Published January 13, 2015
Faced with a mushrooming economic crisis, President Bush dealt Friday not only with a Congress fractured over how to respond but world leaders worriedly watching the U.S. meltdown spread into their economies.
The financial crisis was a chief topic when Bush met at the White House with British Prime Minister Gordon Brown, and also during a phone conversation earlier in the day from French President Nicolas Sarkozy. Both leaders were intensely interested — like the U.S. markets — in whether Washington would rally on a multibillion-dollar Wall Street rescue aimed at preventing broader economic catastrophe, and made certain their support for bold action.
Bush told reporters after a session with Brown in the Oval Office that stretched to nearly two hours that the British leader had asked whether what was being considered on Capitol Hill would do the trick — and whether it would even get through.
"I told him the plan is big enough to make a difference and I believe it is going to be passed," Bush told reporters at the end of their meeting.
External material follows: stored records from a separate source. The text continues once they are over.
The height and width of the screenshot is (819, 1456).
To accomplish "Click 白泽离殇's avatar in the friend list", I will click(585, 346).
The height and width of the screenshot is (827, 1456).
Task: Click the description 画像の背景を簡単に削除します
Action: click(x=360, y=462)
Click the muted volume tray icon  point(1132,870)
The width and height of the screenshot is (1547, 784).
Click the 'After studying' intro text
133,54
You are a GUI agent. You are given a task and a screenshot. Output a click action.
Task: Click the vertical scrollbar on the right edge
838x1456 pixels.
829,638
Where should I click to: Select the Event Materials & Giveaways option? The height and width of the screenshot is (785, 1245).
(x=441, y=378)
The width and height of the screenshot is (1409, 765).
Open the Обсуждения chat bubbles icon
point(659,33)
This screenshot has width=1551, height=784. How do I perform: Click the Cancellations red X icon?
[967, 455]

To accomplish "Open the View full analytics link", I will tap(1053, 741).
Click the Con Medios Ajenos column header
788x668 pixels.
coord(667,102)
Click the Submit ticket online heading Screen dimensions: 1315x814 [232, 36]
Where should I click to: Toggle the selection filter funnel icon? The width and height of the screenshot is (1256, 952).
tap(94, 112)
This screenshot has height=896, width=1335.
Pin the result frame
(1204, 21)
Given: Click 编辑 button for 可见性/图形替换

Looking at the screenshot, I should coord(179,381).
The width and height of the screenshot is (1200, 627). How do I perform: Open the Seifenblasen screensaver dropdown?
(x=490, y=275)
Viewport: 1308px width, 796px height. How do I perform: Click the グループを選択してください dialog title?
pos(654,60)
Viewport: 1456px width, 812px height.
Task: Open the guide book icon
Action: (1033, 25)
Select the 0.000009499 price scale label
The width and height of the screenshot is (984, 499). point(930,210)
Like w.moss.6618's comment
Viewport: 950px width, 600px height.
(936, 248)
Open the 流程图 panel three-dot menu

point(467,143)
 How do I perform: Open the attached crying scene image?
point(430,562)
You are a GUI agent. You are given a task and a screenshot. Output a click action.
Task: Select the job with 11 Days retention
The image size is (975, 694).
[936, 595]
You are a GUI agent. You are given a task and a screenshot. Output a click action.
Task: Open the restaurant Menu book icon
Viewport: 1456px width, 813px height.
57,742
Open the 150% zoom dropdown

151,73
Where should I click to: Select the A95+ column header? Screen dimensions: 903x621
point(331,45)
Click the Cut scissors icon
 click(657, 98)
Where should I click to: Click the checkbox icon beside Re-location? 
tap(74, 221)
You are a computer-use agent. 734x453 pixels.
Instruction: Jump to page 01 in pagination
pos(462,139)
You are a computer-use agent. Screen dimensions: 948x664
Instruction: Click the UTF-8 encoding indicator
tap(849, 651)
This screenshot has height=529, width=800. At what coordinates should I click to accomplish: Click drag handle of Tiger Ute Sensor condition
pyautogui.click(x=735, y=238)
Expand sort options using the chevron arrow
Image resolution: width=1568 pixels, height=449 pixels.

"Facing global turbulence, Britain supports the financial plan," said Brown. "Whatever the details, it is the right thing to do to take us through difficult circumstances."
Brown has suggested tighter global regulation to prevent a recurrence, but the White House reacted cautiously to that.
"We need a systemic solution to the immediate problem, and then we need to look at the regulations," White House press secretary Dana Perino. "There's going to be a time and a place for us to go forward."
White House spokesman Gordon Johndroe said the president briefed Sarkozy when the French leader called, and told him he was certain a deal would be reached.
"President Sarkozy reiterated his support of President Bush during this crisis," Johndroe said. "The two leaders agreed that the world will need to engage in a dialogue to discuss how business is done in the 21st century, but that the immediate focus must be on securing congressional approval of a rescue plan."
The meeting between Bush and Brown, bringing the president together with one of Washington's greatest allies and one of the world's most influential nations, would in normal times have been the subject of intense media interest, and may even have rated a joint news conference in the East Room. But with the bailout talks providing ever-changing drama and the U.S. economy at stake, the session between two allies rated barely a blip. The leaders spoke for only a couple of minutes afterward and took no questions.
Brown extended his trip to attend the United Nation's General Assembly earlier in the week to see Bush in Washington. Both are struggling with low approval ratings, and Brown hoped that taking a visible role in tackling his country's and the world's economic woes will bring some of the shine back to his financial credentials. Brown spent 10 years as the treasury chief in the Cabinet of his predecessor, Tony Blair.
Brown, like Sarkozy, is eager to see a U.S. rescue pass to take the pressure off their own economies and wants to help in a process where he has minimal if no influence.
"We are doing everything in our power to ensure that there is stability, and that is stability for people's jobs, for people's mortgages, for people's standards of living," Brown said before leaving New York, where he held talks on Wall Street as well as with international leaders.
Neither Bush nor Brown is flush with political capital.
Bush is in his last four months in office, with popularity ratings around 30 percent and the country facing not only war but a serious financial crisis.
Brown, meanwhile, has built a reputation with the British public as a dour micromanager since taking office last June. His position at the top of Britain's economy won him praise in boom times, but the collapse of Britain's housing market and increased inflation have cost him dearly.
His popularity had sunk so low that members of his own Labour Party openly challenged his leadership early this month, fanning rumors that Brown could be removed before the next general election, due in less than two years.
The two leaders also discussed trade, Iraq, Afghanistan and Iran.
The visit followed a diplomatic breakthrough involving both countries' efforts to pressure Tehran to drop its pursuit of nuclear enrichment. Russia and the United States agreed Friday to seek a new U.N. resolution calling on Iran to comply with previous demands to suspend uranium enrichment.